Pisky (Піски; Пески) is a destroyed rural settlement in Pokrovsk Raion, Donetsk Oblast, eastern Ukraine. It is located about 10 km northwest from the center of the administrative center of the oblast, Donetsk, and about 2 km from the western border of Donetsk International Airport. Before 2014, the village was a former wealthy suburb of Donetsk. It had a population of 2,160 in the 2001 census, but most residents left during the war in Donbas, with only 9 people remaining as of 2019. In 2022, the village came under Russian occupation following a battle.

As of 2024, the settlement has no permanent residents and is considered to be destroyed and abandoned.

== History ==

=== Russo-Ukrainian War ===

In the war in Donbas the village switched hands many times (between DPR separatists and Ukrainian forces). The village was controlled by the Ukrainian army between 21 July 2014 and 2022. According to an eyewitness, the Dnipro Battalion captured the settlement that day on its own initiative. Commander of Dnipro Battalion's squadron 5 Volodymyr Shylov claims they then ignored orders to leave Pisky. Following then, the village came under daily attack from the separatists.

Pisky was one of the hotspots of the Second Battle of Donetsk Airport, from September 2014 to January 2015.

The conflict brought both civilian and military casualties to the village that had a population of 2,000 before the war in Donbas. In June 2015, only a dozen of the poorest civilians continued to live in Pisky, many of them shell-shocked and bearing injuries. By then, the village lay in ruins. On 27 August 2015 the village had six residents – according to observers of the OSCE Special Monitoring Mission to Ukraine. BBC News correspondent Fergal Keane reported on 8 February 2016 that 18 people lived in Pisky.

=== Full-scale invasion ===
In late July 2022, Pisky became a battleground in a renewed Russian offensive during the Battle of Avdiivka. The Donetsk People's Republic (DPR) claimed on 5 August that it had taken the control of the village, while the General Staff of the Armed Forces of Ukraine rejected these early claims. On 10 August, Russian forces used TOS-1 thermobaric weapons on Ukrainian positions in central Pisky. Meanwhile, Russian and DPR sources claimed that roughly 90 percent of Pisky had been captured. By 12 August, Russian sources claimed that Russian forces "controlled" the "situation" in Pisky, suggesting control of the village, though the Ukrainians did not confirm the loss of the front line settlement. Satellite imagery and combat footage posted online suggested the village had been "visibly leveled" by bombardment during the Russian assault.
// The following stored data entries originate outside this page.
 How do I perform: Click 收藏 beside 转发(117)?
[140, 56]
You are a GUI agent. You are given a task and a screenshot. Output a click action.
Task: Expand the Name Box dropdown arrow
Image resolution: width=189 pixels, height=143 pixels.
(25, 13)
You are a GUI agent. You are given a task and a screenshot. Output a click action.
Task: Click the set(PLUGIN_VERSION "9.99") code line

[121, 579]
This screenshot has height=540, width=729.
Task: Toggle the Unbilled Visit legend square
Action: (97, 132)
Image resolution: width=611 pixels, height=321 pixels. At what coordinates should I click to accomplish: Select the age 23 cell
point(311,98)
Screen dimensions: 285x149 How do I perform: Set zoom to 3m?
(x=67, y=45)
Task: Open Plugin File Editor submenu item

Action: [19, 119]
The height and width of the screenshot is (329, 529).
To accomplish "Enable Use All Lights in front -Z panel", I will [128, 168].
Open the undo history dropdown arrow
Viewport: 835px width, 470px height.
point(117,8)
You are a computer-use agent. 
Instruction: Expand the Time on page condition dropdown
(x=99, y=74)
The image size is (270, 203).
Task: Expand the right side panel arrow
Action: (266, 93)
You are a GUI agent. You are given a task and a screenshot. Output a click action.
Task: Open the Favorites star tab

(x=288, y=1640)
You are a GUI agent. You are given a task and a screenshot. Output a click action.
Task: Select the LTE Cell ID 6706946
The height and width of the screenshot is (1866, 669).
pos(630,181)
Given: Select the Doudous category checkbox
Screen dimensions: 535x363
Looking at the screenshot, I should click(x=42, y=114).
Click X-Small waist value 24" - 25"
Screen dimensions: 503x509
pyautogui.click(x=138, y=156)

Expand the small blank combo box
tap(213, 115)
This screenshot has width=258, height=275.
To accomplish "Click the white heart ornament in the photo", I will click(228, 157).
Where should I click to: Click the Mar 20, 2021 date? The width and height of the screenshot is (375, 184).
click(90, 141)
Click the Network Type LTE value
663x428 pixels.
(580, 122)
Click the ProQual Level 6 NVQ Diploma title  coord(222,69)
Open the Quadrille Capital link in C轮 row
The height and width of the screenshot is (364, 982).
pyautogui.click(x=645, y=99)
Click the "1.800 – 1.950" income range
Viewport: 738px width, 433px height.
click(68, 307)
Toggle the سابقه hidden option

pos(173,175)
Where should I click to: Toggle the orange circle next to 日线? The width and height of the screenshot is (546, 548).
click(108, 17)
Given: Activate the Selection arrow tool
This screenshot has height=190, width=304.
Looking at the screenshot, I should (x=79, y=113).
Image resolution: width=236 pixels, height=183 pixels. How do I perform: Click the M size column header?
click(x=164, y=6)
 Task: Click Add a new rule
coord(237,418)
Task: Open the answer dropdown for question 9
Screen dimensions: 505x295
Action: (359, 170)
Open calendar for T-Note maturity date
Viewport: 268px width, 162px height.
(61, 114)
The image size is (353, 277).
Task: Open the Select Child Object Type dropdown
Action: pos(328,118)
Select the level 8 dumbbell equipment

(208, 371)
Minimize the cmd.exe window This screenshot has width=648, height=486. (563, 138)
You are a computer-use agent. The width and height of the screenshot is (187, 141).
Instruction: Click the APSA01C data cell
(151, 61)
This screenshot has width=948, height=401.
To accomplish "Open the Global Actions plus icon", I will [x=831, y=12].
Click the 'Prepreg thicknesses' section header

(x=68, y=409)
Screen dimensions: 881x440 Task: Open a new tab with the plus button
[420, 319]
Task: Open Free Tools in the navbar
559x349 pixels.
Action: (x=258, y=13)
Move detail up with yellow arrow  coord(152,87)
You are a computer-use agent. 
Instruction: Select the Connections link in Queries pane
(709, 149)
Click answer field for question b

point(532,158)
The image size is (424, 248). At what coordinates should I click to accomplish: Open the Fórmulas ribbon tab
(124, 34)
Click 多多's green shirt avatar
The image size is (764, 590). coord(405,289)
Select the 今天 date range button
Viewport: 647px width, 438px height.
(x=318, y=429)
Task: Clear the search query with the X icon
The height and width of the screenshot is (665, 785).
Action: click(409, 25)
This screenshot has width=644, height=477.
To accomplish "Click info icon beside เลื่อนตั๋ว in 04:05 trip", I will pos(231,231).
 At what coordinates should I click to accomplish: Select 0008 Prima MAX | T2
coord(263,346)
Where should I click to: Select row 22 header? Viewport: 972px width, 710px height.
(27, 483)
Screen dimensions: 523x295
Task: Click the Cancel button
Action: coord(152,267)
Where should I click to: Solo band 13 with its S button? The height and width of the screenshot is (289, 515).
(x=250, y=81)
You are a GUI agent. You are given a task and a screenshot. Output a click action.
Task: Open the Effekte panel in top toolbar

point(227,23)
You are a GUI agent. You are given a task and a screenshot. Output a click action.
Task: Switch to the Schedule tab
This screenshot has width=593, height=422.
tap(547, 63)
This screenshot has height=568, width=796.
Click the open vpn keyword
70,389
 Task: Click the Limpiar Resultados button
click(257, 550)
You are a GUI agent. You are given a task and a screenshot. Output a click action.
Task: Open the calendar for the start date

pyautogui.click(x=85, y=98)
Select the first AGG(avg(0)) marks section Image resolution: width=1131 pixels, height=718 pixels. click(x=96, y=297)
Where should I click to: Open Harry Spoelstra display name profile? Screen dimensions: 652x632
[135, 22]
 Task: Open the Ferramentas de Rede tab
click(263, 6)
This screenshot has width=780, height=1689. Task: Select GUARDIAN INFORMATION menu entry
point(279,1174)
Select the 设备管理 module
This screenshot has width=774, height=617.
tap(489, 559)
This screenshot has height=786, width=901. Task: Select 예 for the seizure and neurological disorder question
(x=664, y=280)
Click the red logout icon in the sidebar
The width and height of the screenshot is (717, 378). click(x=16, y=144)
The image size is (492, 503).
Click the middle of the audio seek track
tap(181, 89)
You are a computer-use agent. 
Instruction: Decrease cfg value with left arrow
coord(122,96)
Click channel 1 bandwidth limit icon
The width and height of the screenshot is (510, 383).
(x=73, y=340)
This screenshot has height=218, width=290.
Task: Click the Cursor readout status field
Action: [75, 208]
On August 14, 2022, Russian Defense Ministry Spokesman Lieutenant-General Igor Konashenkov stated that "as a result of offensive operations by the allied forces, the settlement of Peski in the Donetsk People’s Republic has been completely liberated." The Ukrainian military denied the village had been captured and insisted that clashes were ongoing, and on August 16 fighting was still ongoing. On August 26, the Institute for the Study of War (ISW) assessed that the village had been captured by the DPR.